Bulan Dzul Hijjah adalah bulan yang kedua belas dalam perhitungan Kalender Hijriyah, bulan ini termasuk bulan yang penuh dengan sejarah dalam Agama Islam, di mana di dalamnya mengandung banyak hikmah yang bisa kita petik darinya. Di antara hal yang bersejarah adalah pelaksanaan Ibadah Haji dan disyariatkannya Qurban yang keduanya mengacu pada Agama kakek Nabi Muhammad SAW yaitu Nabi Ibrahim a.s. dan Nabi Ismail a.s. yang kesemuanya menempati sebuah Lembah yang tandus yang bernama Mekkah di mana Ka’bah dibangun di situ.

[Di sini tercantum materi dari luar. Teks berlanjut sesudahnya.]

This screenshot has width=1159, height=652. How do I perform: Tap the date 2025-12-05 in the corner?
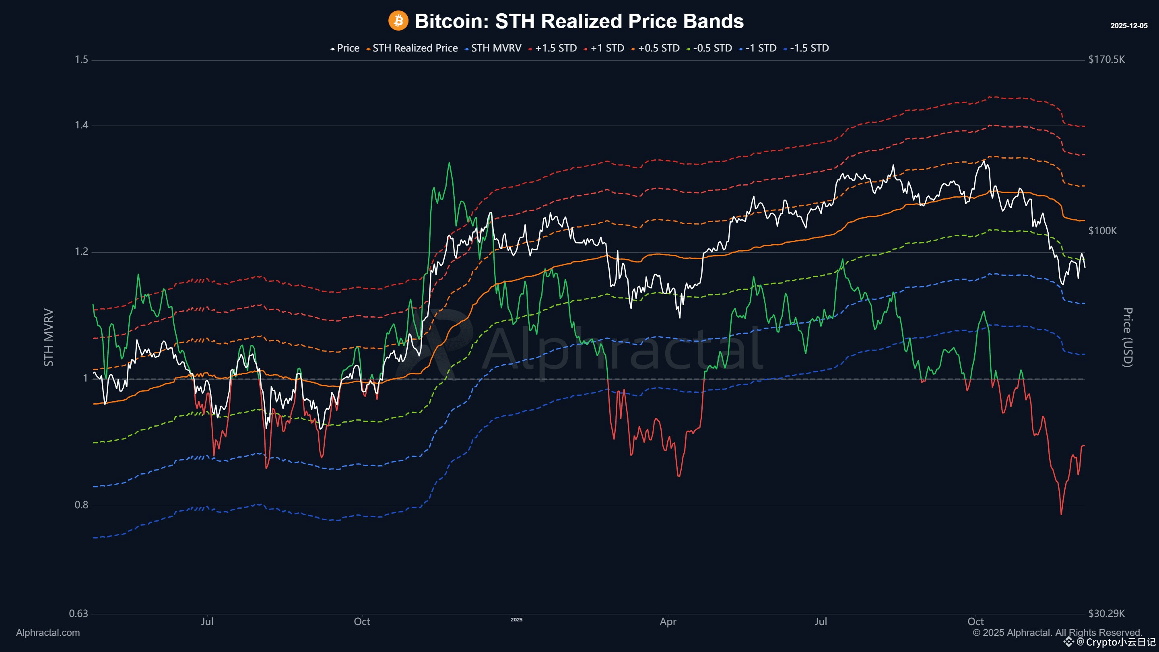click(x=1128, y=26)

Pada hari Arafah juga terdapat hal yang sangat bersejarah dalam Islam, yaitu turunnya ayat terakhir dalam Al-Qur’an yaitu Surat Al-Maidah ayat ketiga yang isinya :
“Pada hari ini telah aku sempurnakan agama kalian dan telah aku sempurnakan nikmatku untuk kalian dan aku telah rela Islam sebagai Agama kalian”.
Ayat ini turun pada peristiwa Haji Wada’ yaitu Haji terakhir Rasulullah SAW yang tiga bulan kemudian tepatnya bulan Rabiul Awal beliau meninggalkan dunia yang fana ini. Sedangkan saat turunnya ayat ini para Sahabat bergembira karena Agama Islam telah sempurna dan direstui oleh Allah, akan tetapi Abu Bakar justru menangis karena ia memahami bilamana tugas seseorang sudah selesai maka akan tiba waktunya untuk pulang.

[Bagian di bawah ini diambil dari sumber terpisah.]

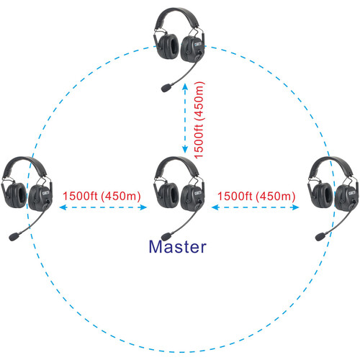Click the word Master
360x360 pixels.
click(x=177, y=246)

Beberapa hari menjelang Hari Raya Idul Adha, hampir semua Institut Pendidikan di Yaman diliburkan sampai beberapa hari pasca Lebaran yang totalnya sekitar sepuluh harian, baik itu Lembaga Pendidikan Negeri maupun Swasta tak terkecuali Imam Shafie College yang berlokasi di Kota Mukalla yang merupakan Ibu Kota Provinsi Hadramaut, Republik Yaman.

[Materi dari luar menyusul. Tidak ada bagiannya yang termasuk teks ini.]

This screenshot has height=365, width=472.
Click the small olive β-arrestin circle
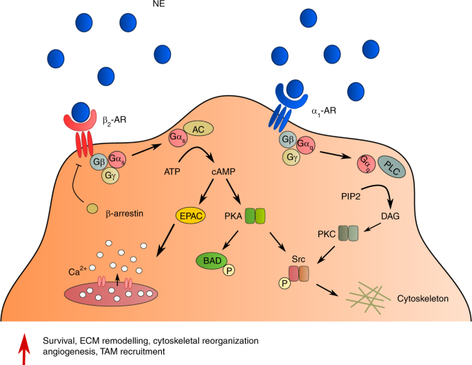tap(92, 208)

Selama masa liburan Idul Adha Alhamdulillah bisa kami habiskan di Kota Tarim yang jaraknya hanya 7 jam jika ditempuh melalui jalur darat, baik itu dengan Bus maupun kendaran pribadi. Sebenarnya bisa saja ditempuh melalui jalur udara dari Bandara Rayan Kota Mukalla menuju Bandara Kota Seiwun yang merupakan tetangga Kota Tarim, hanya saja karena dampak perang dan konflik yang berkepanjangan hingga saat ini hampir semua Bandara di Yaman belum bisa dioperasikan.
Untuk di kampus kami sendiri libur dimulai tanggal 8 Dzul Hijjah di mana sebagian Mahasiswa melakukan puasa Tarwiyah, apalagi warga Tarim mulai tanggal 1 sampai tanggal 9 mayoritas melakukan puasa sunnah khususnya tanggal 9 yang bertepatan dengan Wuquf di Arafah, sedangkan pahalanya adalah pengampunan Dosa selama dua tahun, setahun sebelumnya dan setahun sesudahnya sebagaimana disebutkan dalam Hadits :
“Puasa di hari Arafah, sesungguhnya aku berharap kepada Allah agar diampuni dosa tahun yang lalu dan yang akan datang”. HR. Tirmidzi, sedangkan dalam riwayat Imam Muslim : Setelah Nabi Muhammad SAW ditanya tentang Puasa Arafah beliau menjawab : “(Puasa Arafah) menghapus dosa di tahun yang lalu dan setelahnya”.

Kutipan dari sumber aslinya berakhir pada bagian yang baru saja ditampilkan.